Entries on target coordinates:
——————————

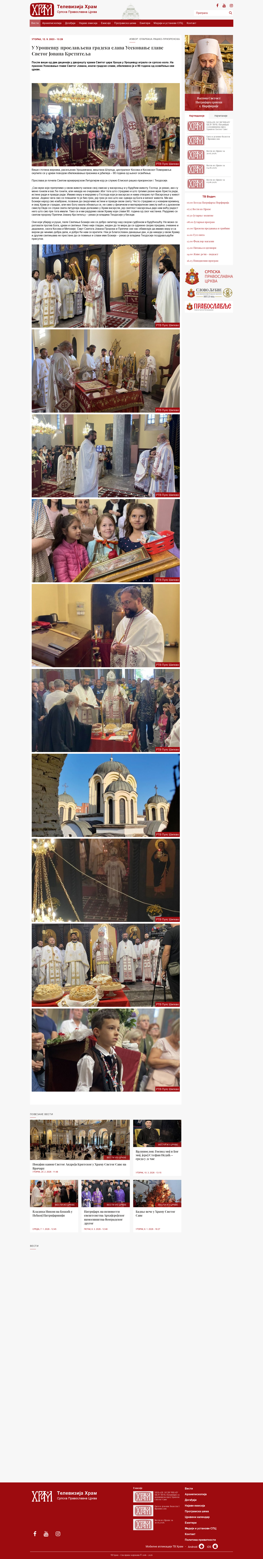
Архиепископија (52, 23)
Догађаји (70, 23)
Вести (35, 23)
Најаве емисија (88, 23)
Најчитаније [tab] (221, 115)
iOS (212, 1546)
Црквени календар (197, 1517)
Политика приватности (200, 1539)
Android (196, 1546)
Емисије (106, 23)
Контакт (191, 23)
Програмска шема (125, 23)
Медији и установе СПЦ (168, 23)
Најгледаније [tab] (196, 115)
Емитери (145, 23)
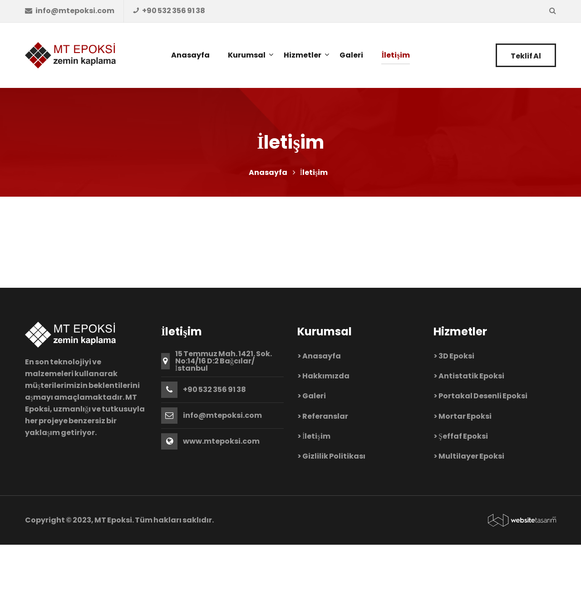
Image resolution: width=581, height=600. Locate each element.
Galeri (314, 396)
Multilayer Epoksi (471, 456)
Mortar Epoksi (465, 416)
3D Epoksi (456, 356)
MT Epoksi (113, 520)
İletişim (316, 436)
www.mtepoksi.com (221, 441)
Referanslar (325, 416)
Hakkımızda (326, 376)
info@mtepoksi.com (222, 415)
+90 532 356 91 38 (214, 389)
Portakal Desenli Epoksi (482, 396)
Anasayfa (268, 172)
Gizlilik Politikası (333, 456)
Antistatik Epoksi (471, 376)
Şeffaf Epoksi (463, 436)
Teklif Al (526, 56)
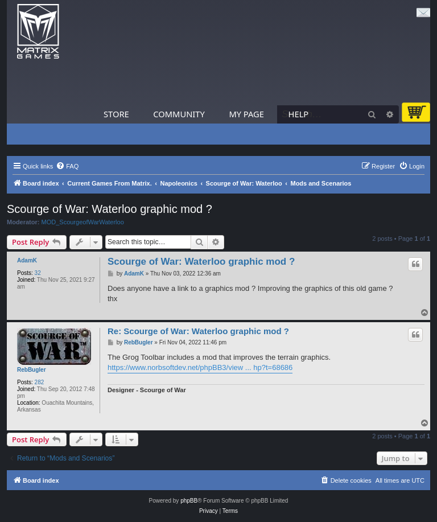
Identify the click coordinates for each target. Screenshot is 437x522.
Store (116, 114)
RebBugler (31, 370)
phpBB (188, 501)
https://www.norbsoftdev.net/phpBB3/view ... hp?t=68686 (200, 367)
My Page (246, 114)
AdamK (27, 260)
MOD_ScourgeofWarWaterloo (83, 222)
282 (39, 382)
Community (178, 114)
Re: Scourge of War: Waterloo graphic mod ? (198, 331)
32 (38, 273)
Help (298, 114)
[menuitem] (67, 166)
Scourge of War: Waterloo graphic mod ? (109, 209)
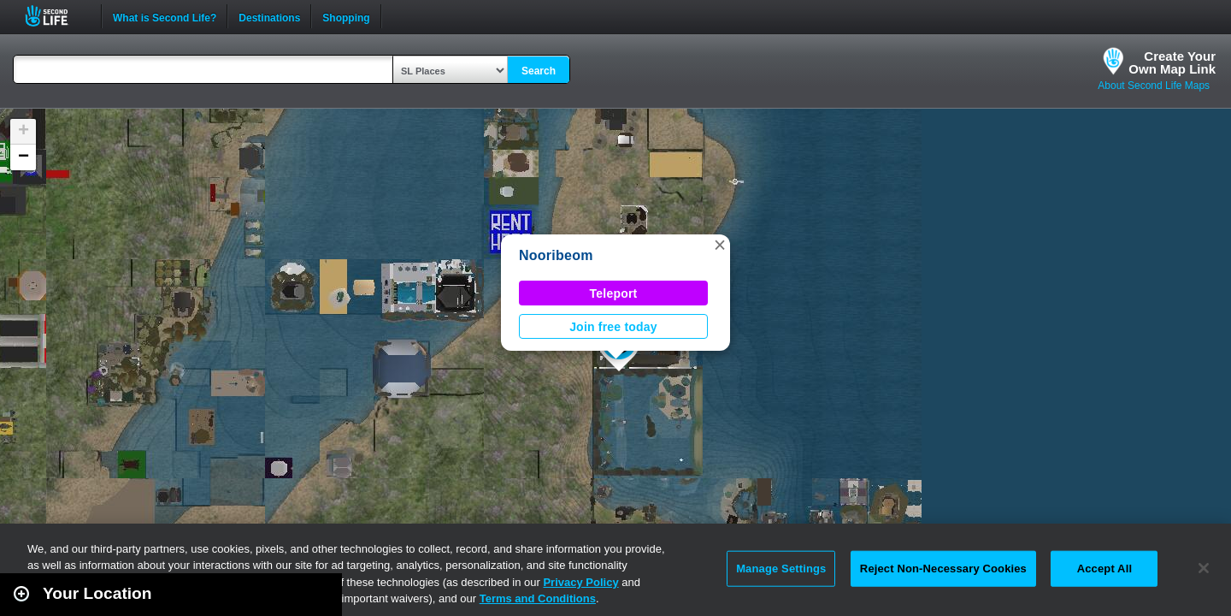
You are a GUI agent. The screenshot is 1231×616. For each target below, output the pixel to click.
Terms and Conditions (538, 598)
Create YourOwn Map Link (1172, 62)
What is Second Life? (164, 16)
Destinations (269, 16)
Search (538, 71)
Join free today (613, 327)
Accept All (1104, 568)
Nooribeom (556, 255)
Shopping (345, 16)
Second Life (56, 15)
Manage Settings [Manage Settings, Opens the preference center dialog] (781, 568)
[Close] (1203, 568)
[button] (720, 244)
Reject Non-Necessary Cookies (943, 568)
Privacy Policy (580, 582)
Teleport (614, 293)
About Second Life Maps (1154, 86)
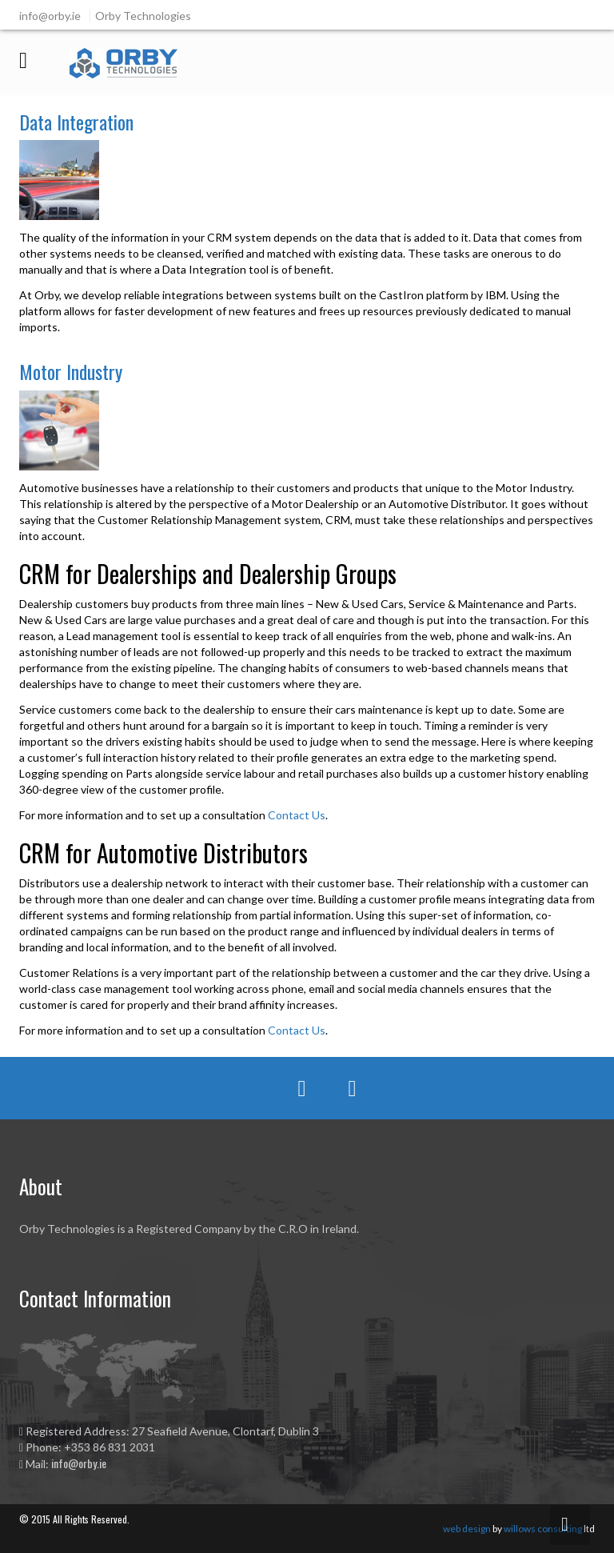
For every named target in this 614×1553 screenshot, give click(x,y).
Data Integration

——————————

* [GOAL OF THE EXERCISE]
Copy every line above that contains the string "Second". Treat uppercase and lowercase as different when matching.

* [EXERCISE SOLUTION]
What is Second Life? (164, 16)
Second Life (56, 15)
About Second Life Maps (1154, 86)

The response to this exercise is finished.